The Free Movement singles chronology
|  | "I've Found Someone of My Own" (1971) | "The Harder I Try (The Bluer I Get)" (1971) |

= I've Found Someone of My Own =

"I've Found Someone of My Own" is a song written by Frank F. Robinson and performed by The Free Movement. It was produced by Joe Porter, arranged by Jimmie Haskell and Michael Omartian, and was released in April 1971 from the band's 1972 album, I've Found Someone of My Own.

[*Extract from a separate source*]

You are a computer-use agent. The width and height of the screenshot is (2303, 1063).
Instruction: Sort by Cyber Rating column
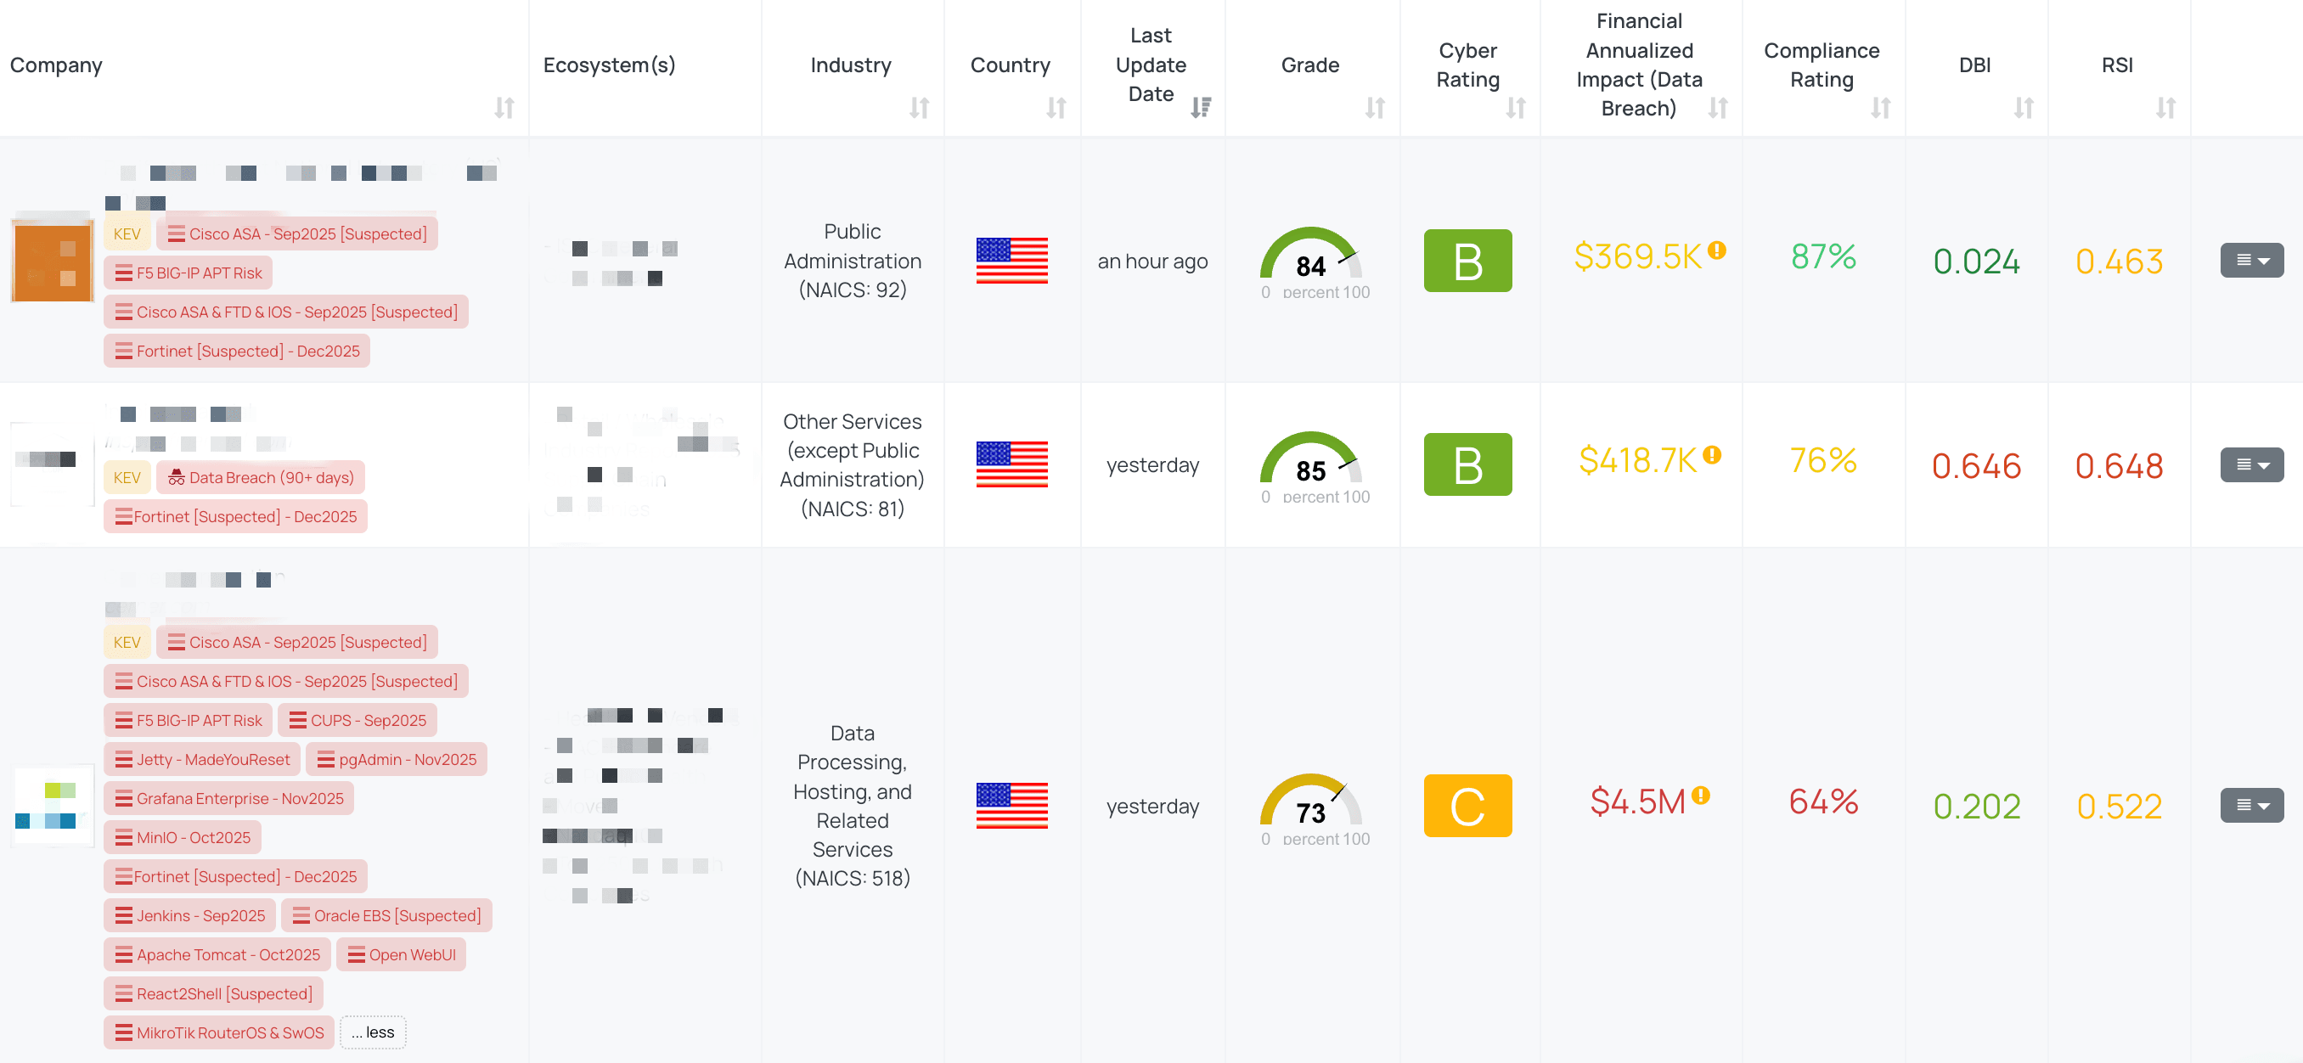[1515, 108]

It reached #5 on the Billboard Hot 100, #7 on the US adult contemporary chart, and #20 on the US R&B chart in 1971.

The single ranked #27 on the Billboard Year-End Hot 100 singles of 1971.

==Chart history==

===Weekly charts===

| Chart (1971) | Peak position |
|---|---|
| Australian Kent Music Report | 41 |
| Canada RPM Top Singles | 22 |
| U.S. Billboard Hot 100 | 5 |
| U.S. Billboard Adult Contemporary | 7 |
| U.S. Billboard R&B | 20 |
| U.S. Cash Box Top 100 | 6 |

===Year-end charts===

| Chart (1971) | Rank |
|---|---|
| U.S. Billboard Hot 100 | 27 |

==Other charting versions==
- Cal Smith, as a single in 1972, which reached #4 on the US country chart and #13 on the Canadian country chart.

==Other versions==
- Ray Conniff and The Singers, on their 1971 album, I'd Like to Teach the World to Sing.
- Frankie Ford, as the B-side to his 1976 single "Battle Hymn of the Republic". It was featured on his 1976 album, Frankie Ford.
- Mel Street, on his 1972 album, Borrowed Angel.